**ページ抜粋:**
説明

低放射ガラスの製造方法

【課題】格段に優れた耐久性(特に、耐湿性)被膜を有し、該被膜に斑点等の欠陥が発生しない、長期的に優れた低放射性能を維持する低放射ガラスの製造方法を提供する。
【解決手段】ガラス表面に誘電体層、金属層、誘電体層の少なくとも3層からなる薄膜を形成するに、金属層を形成する時の成膜室中の水蒸気分圧を2×10−5mbar以下に保持した状態で成膜する方法。

【発明の詳細な説明】
【0001】
【発明の属する技術分野】本発明は、住宅やオフィスの断熱窓等に用いられる低放射ガラスの製造方法に関する。
【0002】
【従来の技術】最近、オフィスや住宅において、断熱性、保温性、遮熱性に優れた低放射ガラスが、寒冷地を中心に用いられている。このガラスは、2枚のガラス間に乾燥空気を封入して構成される複層ガラスにおいて、中間空気層側の室内側のガラスに可視光線は透過するが赤外線は反射する、いわゆる低放射膜をガラスに被覆したものである。これらは、例えば当社出願の特開平08-164803号公報等で知られている。
【0003】また、特開平8-17267号公報には透明導電膜フィルムを製造する場合に、所定の水蒸気分圧になるように水を成膜室へ導入することが、さらに特開平6-293536号公報には酸化物被膜を成膜する場合に水蒸気ガスを導入し、膜の屈折率を調整し色調を調整すること等が開示されているまた、真空装置において、真空室内の全体の圧力を下げるために冷凍コイルを使用することは公知である。

**行一覧:**
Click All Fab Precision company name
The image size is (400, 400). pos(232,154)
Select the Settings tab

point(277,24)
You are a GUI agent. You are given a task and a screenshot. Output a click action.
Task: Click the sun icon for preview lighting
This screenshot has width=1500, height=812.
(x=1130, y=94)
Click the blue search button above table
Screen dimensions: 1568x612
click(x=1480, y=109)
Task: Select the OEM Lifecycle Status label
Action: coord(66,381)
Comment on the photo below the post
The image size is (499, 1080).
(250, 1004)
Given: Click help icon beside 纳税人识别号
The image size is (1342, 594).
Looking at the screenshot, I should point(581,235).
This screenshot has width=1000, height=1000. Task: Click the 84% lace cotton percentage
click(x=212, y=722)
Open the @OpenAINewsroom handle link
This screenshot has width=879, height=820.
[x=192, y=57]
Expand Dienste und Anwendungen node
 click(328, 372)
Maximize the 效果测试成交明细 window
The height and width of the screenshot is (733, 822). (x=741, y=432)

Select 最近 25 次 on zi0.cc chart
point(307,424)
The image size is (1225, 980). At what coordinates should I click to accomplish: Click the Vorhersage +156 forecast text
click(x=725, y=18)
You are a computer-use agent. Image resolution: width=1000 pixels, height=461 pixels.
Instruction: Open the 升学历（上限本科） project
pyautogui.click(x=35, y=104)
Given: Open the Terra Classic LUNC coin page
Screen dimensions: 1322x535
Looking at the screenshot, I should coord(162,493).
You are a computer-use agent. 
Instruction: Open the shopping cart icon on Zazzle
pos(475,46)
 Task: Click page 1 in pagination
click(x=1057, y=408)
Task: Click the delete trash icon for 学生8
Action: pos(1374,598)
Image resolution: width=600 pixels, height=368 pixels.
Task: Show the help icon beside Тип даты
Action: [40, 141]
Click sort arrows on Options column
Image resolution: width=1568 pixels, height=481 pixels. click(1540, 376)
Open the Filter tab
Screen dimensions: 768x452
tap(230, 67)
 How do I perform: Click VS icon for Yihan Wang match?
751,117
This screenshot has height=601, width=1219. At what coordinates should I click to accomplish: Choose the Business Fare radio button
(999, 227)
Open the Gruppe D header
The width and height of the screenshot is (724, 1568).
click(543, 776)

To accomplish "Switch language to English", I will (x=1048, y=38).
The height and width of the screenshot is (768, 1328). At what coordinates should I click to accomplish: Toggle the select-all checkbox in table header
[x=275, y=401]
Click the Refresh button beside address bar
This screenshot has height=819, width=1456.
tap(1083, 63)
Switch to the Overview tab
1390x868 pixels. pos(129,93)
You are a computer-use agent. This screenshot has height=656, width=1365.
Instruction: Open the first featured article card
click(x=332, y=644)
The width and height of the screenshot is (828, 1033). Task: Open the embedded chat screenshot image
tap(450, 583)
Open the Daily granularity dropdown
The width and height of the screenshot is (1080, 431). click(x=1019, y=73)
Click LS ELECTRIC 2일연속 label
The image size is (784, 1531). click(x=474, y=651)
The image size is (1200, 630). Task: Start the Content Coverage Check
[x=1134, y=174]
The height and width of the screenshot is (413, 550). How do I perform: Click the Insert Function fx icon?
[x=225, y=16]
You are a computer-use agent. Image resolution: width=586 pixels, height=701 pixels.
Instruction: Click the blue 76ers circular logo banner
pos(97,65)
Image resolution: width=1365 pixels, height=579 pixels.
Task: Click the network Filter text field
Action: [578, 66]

**問題 1:**
低放射ガラスに関する文章では、ガラス表面に形成する薄膜は少なくとも何層から成り、それぞれ何の層とされているか。
**問題 2:**
低放射ガラスに関する文章の続きを、最後の文の後から書きなさい。

**解答 1:**
誘電体層、金属層、誘電体層の少なくとも3層から成る。

**解答 2:**
【0004】
【発明が解決しようとする課題】一般に、低放射ガラスはスパッタリング法で連続的に被膜・生産されるが、真空の成膜室内に定期的に装填されるガラス板状体とキャリアー等の付随物から発散される水蒸気が被膜内に不純物として混入し、該被膜を被覆した低放射ガラスを複層ガラスに加工するまでの間に被膜に斑点等の欠陥が発生し、外観を損ね、商品としての価値がなくなってしまう。この現象は、金属層として銀を使用した被膜において顕著であるが、このような水蒸気の影響は、低放射ガラスの被膜が水蒸気や塩素、硫黄などの酸性ガスを含む大気に触れた時に、該被膜に斑点状の欠陥が発生するという形で出現する。
【0005】本発明の目的は、前記の従来技術が有していた欠点を解決し、長期にわたり被膜に斑点等の欠陥が発生せず、かつ性能も保持された低放射ガラスの製造方法を提供するものである。
【0006】
【課題を解決するための手段】本発明は、従来のかかる課題に鑑みてなしたものであって、上記従来の欠陥の発生原因を追求した結果、成膜時の成膜室内の水蒸気分圧が斑点欠陥と深く関係し、この水蒸気の影響が金属層とそれを挟む誘電体層の各々に影響することをつきとめた。
【0007】成膜時の水蒸気分圧が低放射ガラスの品質に及ぼすメカニズムは明確ではないが、例えば酸化物層と銀層の場合、金属中に混入したOH基が被膜内で拡散し・凝集して酸化銀を形成するためと考えられる。また、誘電体層である酸化物膜に混入した水素は水素イオンや水酸イオンとなって被膜中を拡散し、銀層まで至って酸化銀を形成するためと考えられる。
【0008】すなわち本発明は、ガラス基板上に、少なくとも第1層として誘電体層、第2層として金属層、第3層として誘電体層からなる薄膜を順次形成する真空成膜方法において、金属層を形成する時の成膜室内の雰囲気中の水蒸気分圧を2×10-5mbar以下に保持する低放射ガラスの製造方法に関する。
【0009】なお、真空成膜方法はスパッタリング法、真空蒸着法等で適用できる。誘電体層を形成する時の成膜室内の雰囲気中の水蒸気分圧が、4×10-5mbar以下であることが好ましい。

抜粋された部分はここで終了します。